I might have a small issue with control. I like things my way and on my time. But as my children are growing up, I realize that they want to express their own style. This does not mean they are allowed to dress however they want. Pants have to look like pants, not a second skin. Shirts can’t be low cut. And bathing suits cannot resemble underwear. Once we have a standard established, we work together on finding an acceptable solution in a style that we both like. (Yes, this can sometimes be a long process.)
In years past, I lightened up on my standards when I got frustrated. I would purchase something out of sheer exhaustion with the battle and live to regret it all summer long. It’s made me realize two things: 1) I need to be willing to return or put aside items that I’ve purchased, even if it means I lose money. 2) I need to be upfront with my daughters when we purchase something online.
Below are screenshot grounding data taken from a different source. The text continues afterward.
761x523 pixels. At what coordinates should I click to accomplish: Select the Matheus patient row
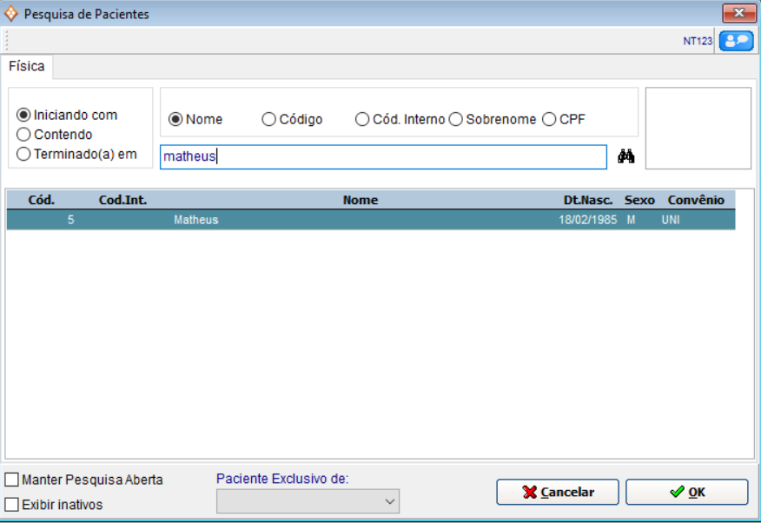coord(370,220)
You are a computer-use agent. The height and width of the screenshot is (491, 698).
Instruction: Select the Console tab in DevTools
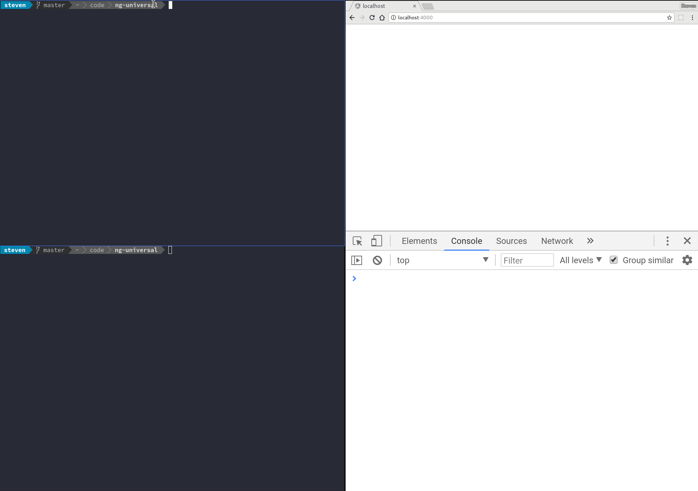click(x=466, y=241)
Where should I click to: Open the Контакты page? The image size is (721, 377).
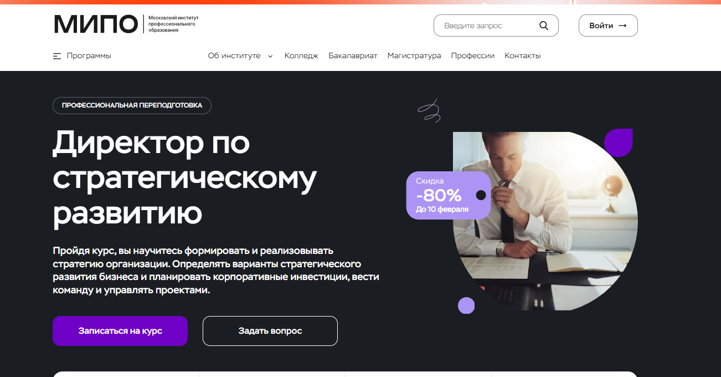pyautogui.click(x=523, y=56)
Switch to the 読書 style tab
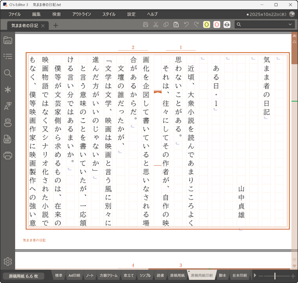 160,275
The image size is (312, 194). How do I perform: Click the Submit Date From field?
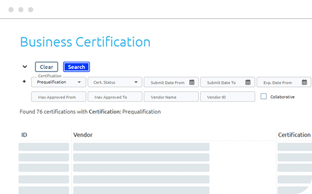coord(168,82)
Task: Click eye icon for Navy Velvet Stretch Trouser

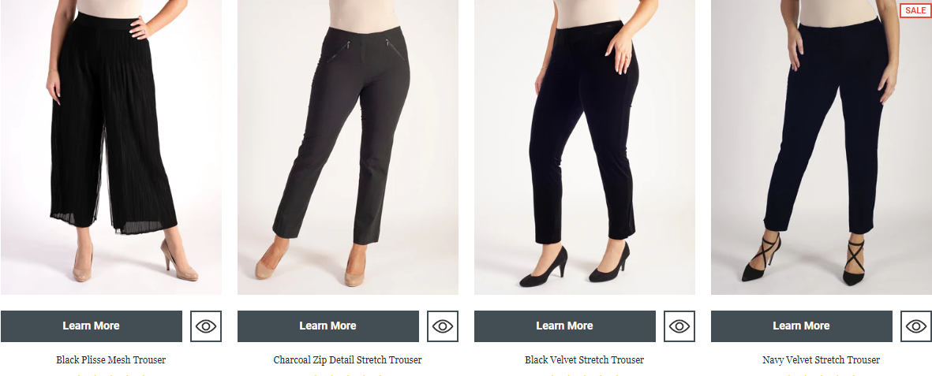Action: coord(916,326)
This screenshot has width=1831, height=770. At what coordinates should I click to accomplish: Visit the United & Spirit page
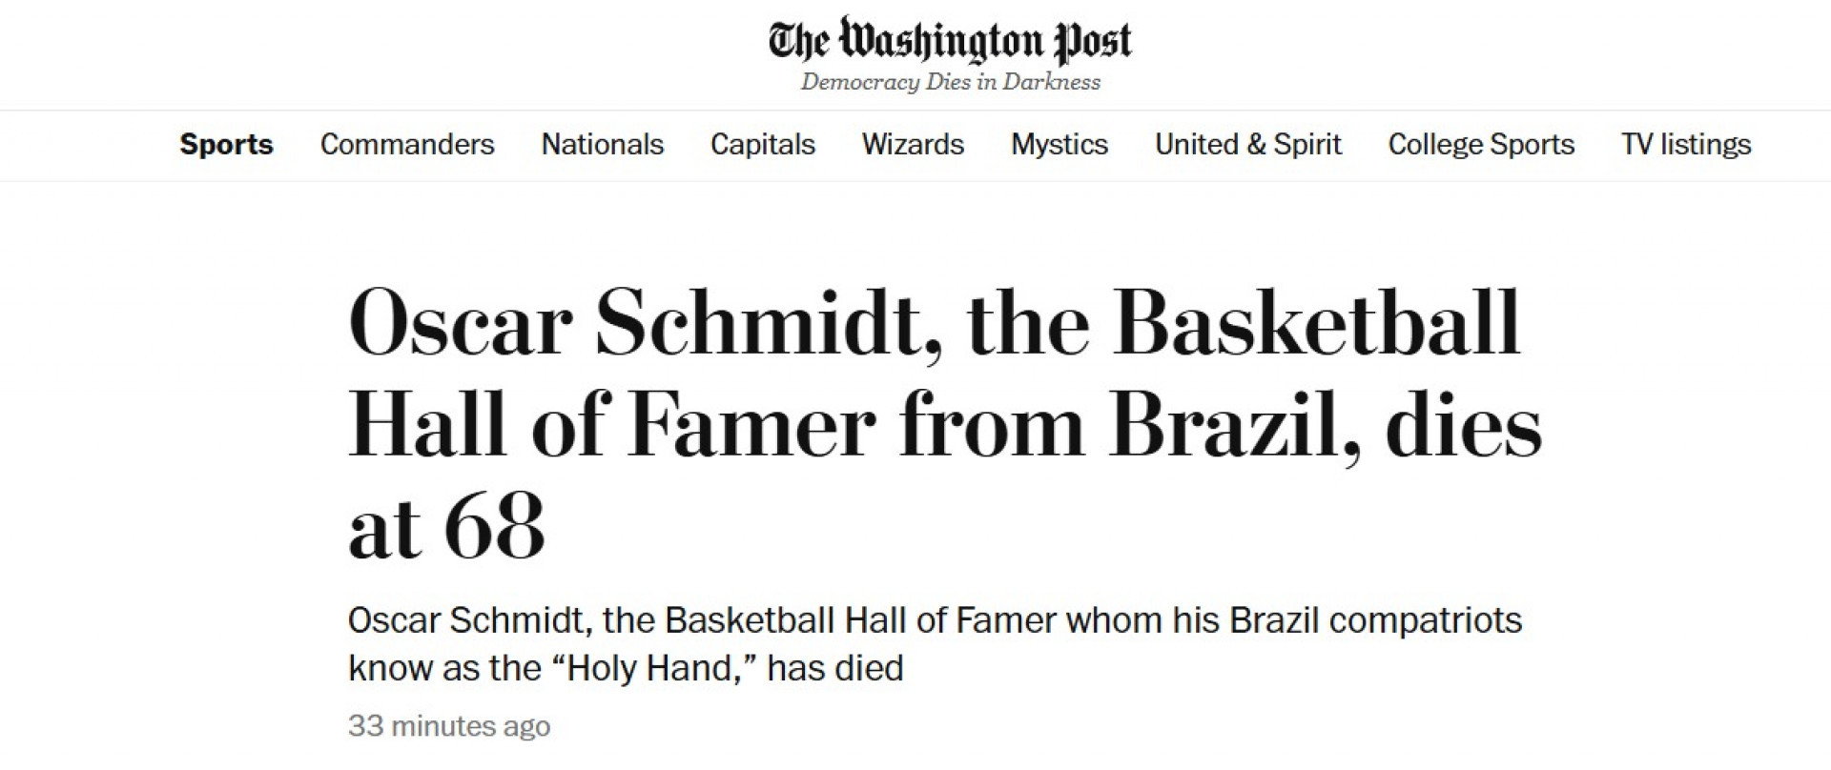pyautogui.click(x=1248, y=145)
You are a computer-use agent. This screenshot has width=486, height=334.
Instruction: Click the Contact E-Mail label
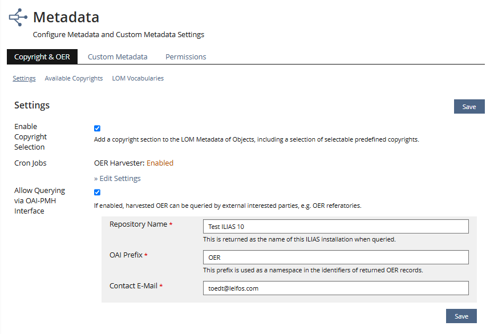coord(133,285)
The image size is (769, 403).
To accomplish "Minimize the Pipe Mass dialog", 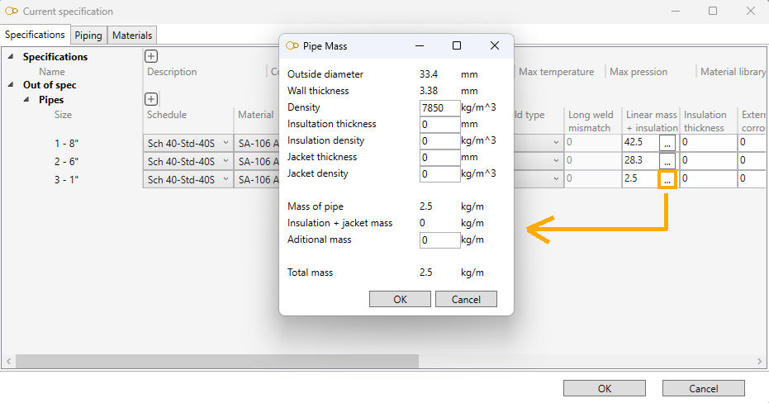I will coord(420,46).
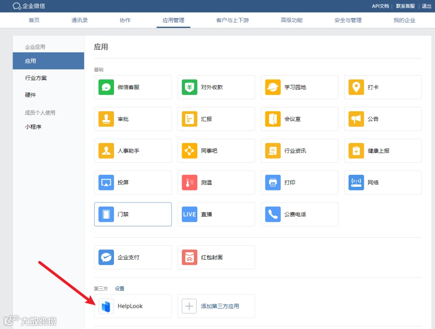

Just because it looks modest on the model does not mean it will meet our standards when she tries it on.
This also goes for the little girls in my house. We realized years ago that it was unfair to let the girls dress a certain way and then switch up the rules once they got older. As much as we can, the standards stay the same for all ages. This does not make my life easier, trust me! It’s just as hard to find a pair of jeans that are not designed to look painted on for a 4 year old as it is for a nearly 14 year old. But the standard stays the same, as much as we’re able, and expectations are clear to avoid confusion or hurt feelings.
So we’re learning as we go here and working hard to communicate the how’s and why’s to our daughters, at their level of understanding. It’s a process, you know, this mothering thing. We don’t just instantly get it all figured out when we birth a child. Learning what to stand firm on and when to let go are just part of that process.
How do you handle the bathing suit battle with your daughters? Maybe it’s not a battle with them, but a battle with the fashion industry. Have you found a great source for affordable, modest swimwear? Share it!